One of his models, James Lord, the author of a comprehensive biography of Giacometti also wrote a small book A Giacometti Portrait in which the American writer recounts his experience of being a model for a painting. Lord recalls that Giacometti came to his studio but instead of starting on his portrait right away used to spend time in airing, watering and examining his clay pieces which he had shaped a day before. Only after a considerable time had passed that he picked a brush and added more patches on the portrait.
In a way, he was negotiating with that emptiness/reluctance that Jean Paul Sartre defines as void. Commenting on his painting, Sartre observes: “Giacometti becomes objective when he paints. He tries to capture the features of Annette or of Diego just as they appear in an empty room or in his deserted studio…. he approaches sculpture as a painter since he treats a plaster figurine as it were a person in painting”.
What one reads in Lord’s description and finds in paintings through the words of Sartre, one understands in his sculptures. Contrary to a canvas with its inbuilt issues of depiction of a space/background, sculpture (human figure) is not required to provide that backdrop. Yet, when we see sculptures of Alberto Giacometti, with their elongated forms, thin limbs, wire-like bodies and heavy feet, one conjures up the background of these large, standing, moving, walking, arrow-like figures. These backdrops are not physical but psychological, cultural and societal. When a person sets his eyes on these standing or walking figures, almost like armatures for modelling sculptures in art schools, one realises the artist’s intent in representing the solitary being, without the marks of identity, nationality or period. As when we see his compressed bodies, we are aware of existential issues of a man, the one who is a sufferer, survivor and subservient.

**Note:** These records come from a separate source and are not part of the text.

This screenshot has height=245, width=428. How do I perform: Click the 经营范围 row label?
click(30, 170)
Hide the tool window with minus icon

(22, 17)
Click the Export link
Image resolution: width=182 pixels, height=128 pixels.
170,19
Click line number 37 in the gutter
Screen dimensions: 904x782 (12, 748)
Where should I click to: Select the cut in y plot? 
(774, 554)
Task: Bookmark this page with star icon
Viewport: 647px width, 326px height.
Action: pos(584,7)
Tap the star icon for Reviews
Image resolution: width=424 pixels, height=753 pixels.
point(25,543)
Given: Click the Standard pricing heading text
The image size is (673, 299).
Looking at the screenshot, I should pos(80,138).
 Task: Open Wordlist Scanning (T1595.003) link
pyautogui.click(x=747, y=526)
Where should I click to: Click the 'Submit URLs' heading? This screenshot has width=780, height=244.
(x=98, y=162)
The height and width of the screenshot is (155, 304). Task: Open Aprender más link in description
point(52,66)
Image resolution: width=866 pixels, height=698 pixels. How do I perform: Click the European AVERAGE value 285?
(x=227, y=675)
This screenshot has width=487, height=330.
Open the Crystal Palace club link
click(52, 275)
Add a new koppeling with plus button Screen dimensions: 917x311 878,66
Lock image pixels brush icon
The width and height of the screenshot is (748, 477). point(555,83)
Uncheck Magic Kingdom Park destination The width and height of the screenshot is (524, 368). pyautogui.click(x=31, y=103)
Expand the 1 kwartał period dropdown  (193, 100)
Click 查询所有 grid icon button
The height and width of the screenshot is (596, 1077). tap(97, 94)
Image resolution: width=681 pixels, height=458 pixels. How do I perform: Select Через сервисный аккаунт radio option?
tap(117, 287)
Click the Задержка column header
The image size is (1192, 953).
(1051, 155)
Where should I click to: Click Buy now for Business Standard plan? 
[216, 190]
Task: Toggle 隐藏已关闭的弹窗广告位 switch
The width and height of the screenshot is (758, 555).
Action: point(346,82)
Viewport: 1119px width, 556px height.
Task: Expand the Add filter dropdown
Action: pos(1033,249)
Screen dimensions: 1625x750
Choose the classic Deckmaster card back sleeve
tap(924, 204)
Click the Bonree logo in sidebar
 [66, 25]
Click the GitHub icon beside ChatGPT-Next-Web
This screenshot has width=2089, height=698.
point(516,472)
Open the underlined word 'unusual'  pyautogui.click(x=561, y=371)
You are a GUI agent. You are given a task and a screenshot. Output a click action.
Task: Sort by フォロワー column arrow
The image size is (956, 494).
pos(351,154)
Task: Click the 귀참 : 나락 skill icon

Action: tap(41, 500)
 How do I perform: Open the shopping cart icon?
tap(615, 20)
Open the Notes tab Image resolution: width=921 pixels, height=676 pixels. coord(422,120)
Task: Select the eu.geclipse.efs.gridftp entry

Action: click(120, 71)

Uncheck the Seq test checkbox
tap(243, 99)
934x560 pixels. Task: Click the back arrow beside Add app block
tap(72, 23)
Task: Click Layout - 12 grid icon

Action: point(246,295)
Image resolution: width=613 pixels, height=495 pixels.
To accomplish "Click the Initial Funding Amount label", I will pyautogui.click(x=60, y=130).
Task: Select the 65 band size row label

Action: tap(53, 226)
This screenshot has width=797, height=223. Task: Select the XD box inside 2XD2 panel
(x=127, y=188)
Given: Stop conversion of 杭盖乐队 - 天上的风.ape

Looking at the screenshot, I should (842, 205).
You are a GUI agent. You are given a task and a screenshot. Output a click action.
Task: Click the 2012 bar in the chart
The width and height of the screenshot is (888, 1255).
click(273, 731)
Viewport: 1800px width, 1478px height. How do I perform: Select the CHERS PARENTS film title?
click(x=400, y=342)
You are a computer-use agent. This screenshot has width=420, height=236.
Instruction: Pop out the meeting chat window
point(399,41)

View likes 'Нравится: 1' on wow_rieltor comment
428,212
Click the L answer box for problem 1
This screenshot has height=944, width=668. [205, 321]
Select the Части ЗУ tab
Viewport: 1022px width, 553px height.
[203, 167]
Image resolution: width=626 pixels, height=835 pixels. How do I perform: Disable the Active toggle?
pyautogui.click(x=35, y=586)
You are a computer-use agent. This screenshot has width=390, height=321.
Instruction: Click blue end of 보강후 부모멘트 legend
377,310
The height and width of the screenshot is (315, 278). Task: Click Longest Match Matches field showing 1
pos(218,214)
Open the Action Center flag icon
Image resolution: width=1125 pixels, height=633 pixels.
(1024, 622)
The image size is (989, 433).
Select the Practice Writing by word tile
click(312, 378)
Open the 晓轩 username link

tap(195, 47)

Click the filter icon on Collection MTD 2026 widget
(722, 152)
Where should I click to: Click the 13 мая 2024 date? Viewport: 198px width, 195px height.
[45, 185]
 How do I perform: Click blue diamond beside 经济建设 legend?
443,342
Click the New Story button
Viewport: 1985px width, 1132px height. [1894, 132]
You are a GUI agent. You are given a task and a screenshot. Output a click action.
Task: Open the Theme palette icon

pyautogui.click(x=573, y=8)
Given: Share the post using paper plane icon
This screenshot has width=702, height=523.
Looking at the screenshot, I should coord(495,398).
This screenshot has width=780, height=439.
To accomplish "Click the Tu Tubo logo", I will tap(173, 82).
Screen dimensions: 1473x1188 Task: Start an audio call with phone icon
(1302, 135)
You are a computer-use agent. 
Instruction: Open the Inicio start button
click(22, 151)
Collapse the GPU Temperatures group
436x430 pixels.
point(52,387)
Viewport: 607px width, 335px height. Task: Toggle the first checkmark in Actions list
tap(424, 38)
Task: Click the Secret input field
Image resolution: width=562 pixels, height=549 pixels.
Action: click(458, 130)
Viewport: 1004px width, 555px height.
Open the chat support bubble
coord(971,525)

Even though at the Tate Modern, the figures exist in groups, in essence these are solitary beings who, in the turmoil of this age, have to bear their sufferings on their own. A fate echoing the situation that Tahar Ben Jelloun recognises while reminiscing the streets of his hometown in Morocco; some so narrow that only one person can pass at one time. “Ben Jelloun feels that Giacometti was able to capture the ‘wound’ of ‘solitude, metaphysical and physical’.” Not only in the distant lands of Morocco, Switzerland or France, but a person walking through a narrow lane of a small village in Pakistan can comprehend the existential angst of Giacometti because it is not the street where one has to push through, but the world.